Chapter 4: Interest Rates
The interest rate is an indication of how much is paid or collected for borrowed money. The borrower repays the amount he borrowed (principal) plus an additional sum (interest). To the borrower, interest is the cost of having money. To the lender, interest is his compensation for doing without money that he has lent to someone else. Said another way: Interest is the reason lenders are interested in lending.
Where money is put to productive use (in business), the interest rate has an impact on economic activity because to be profitable, a business must earn enough revenue to pay its expenses, and expenses include interest. Where interest rates are high, borrowing money to fund business operations is a losing proposition. Where they are low, more business operations can be profitably funded with borrowed money. Hence low interest rates mean growth and expansion of productive activity in general - more goods, more jobs, more profit.
Interest is generally expressed as an annual percentage rate to balance out the effect of time: A loan of $100 that costs $3 and must not be repaid for a year is said to have a 3% APR; but if the same loan must be repaid in six months, it is a 6% APR.
Present and Future Value
Various business calculations consider the value of money over time - particularly where profit margins are thin, recognizing that $100 today is worth more than $100 a year from now may make the difference between an operation running at a profit or at a loss. Both have to do with the interest rate.
- Present Value calculates what money received at a future date is worth today
- Future Value calculates what money paid out today would be worth at a future date
So when a company must invest $100 now to receive $105 on the same day next year, is it worthwhile? This depends on how much interest they could make in safer investments. If they could earn 3%, a $100 investment today would be worth $103 in a year, so an investment that would return $105 is attractive. If they could earn 6% and have $106 next year, then a return of $105 is not attractive. The difference of a few dollars seems paltry, but businesses invest hundreds of millions and the math works out the same.
The percentage rate used in calculations is highly arbitrary. Some firms consider any return above the rate of inflation to be acceptable, others set an arbitrary requirement for a higher return. This is fairly simplistic, as risk is also considered - so a firm may prefer a project with a lower return and less risk to one that has a higher return but greater risk.

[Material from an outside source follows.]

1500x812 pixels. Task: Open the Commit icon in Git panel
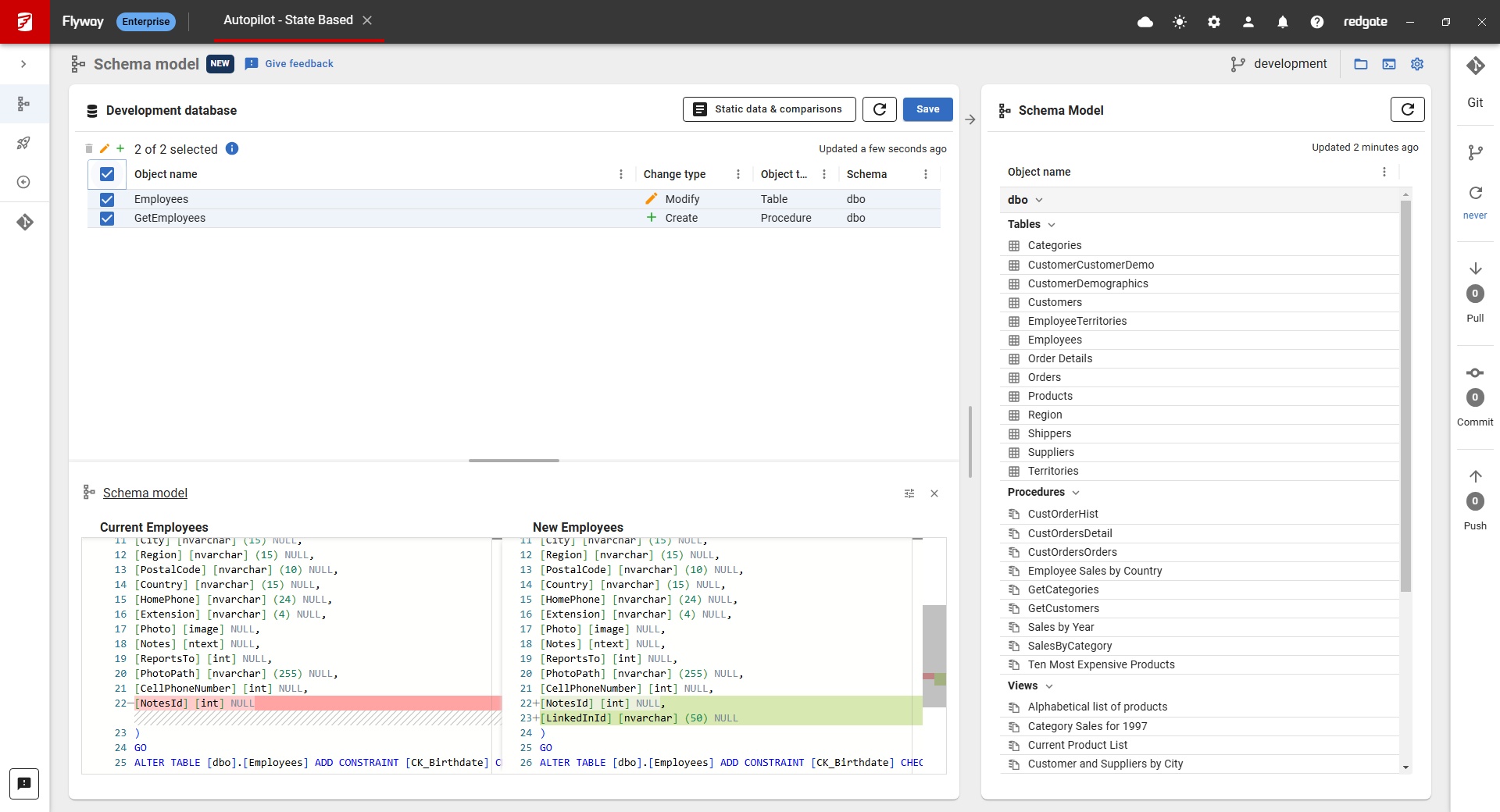(1475, 372)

(EN: Here the author spends some time presenting the equations for manually calculating present and future values - which I'm skipping.)
Compounding
There's a brief mention of compounding, which occurs when interest that is earned is not paid out but rolled back onto the principle. This is most common in investments. IF the simple interest rate on an investment is $5, the value at the end of a year is not $105.00 but $105.12- the additional twelve cents being the "interest on interest" earned as the monthly interest is rolled back into the total sum. Again, it's small change on small amounts, but can be quite significant when large sums are involved.
(EN: Again, the author explains manual calculation, which is a bit involved and largely moot to understanding the concept.)
Financial Calculations
The ability to calculate interest rate, present value, and future value are all that is needed to be able to calculate the price of any debt instrument - whether it is their own consumer debt or debt-based investment vehicles. This would not include equities, as their value is tied to the financial performance of a firm (rather than a contracted interest payment), which can vary according to many factors, though equities are always valued comparatively to debt-based investments.

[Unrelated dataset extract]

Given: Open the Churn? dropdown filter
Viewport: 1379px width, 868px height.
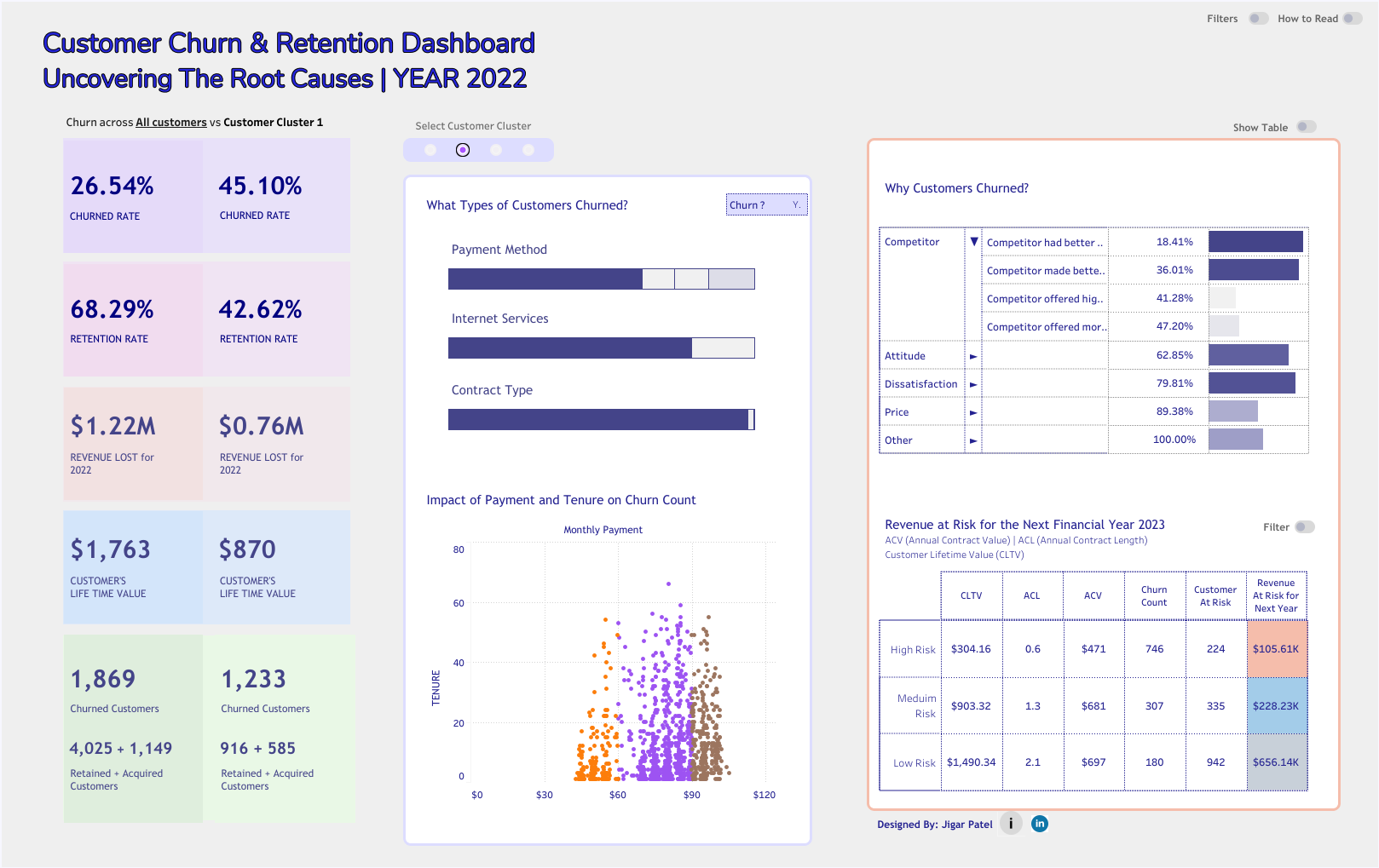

It is most straightforward when an investment is being purchased when it is created and held until it matures: a bond sells at its face value and returns its stated interest rate. But when instruments are bought or sold between their creation and redemption, the amount paid is adjusted according to the current interest rates. For example, a 5% bond would sell at more than face value if the interest rate fell to 4% or less than its face value if the interest rate rose to 6% - this adjustment effectively means that the buyer will be getting the current interest rate regardless of the stated rate of the security.
It is for this reason that the term "yield" or "yield to maturity" is used in favor of interest rate, as the stated interest rate is not the same as the yield to the investor when the security is sold at any price other than face value.
There follows some mathematics to teach the reader how to manually perform various calculations to determine the price, yield, and return of debt securities.
Inflation and Interest Rates
Consumer price inflation influences interest rates because it influences the price that will be demanded to borrow money. Essentially, when prices rise (EN: or currency is debased) the value of money falls because more money is required to purchase the same goods in future. So those who lend money wish to protect their purchasing power by charging an interest rate that will at least preserve the value of their money against inflation, though it is more typical to demand an additional sum to compensate for risk and to provide profit.
There follows more mathematics to teach the reader to calculate the real return of an investment (in terms of its purchasing power) by adjusting the interest earned against the decay of inflation.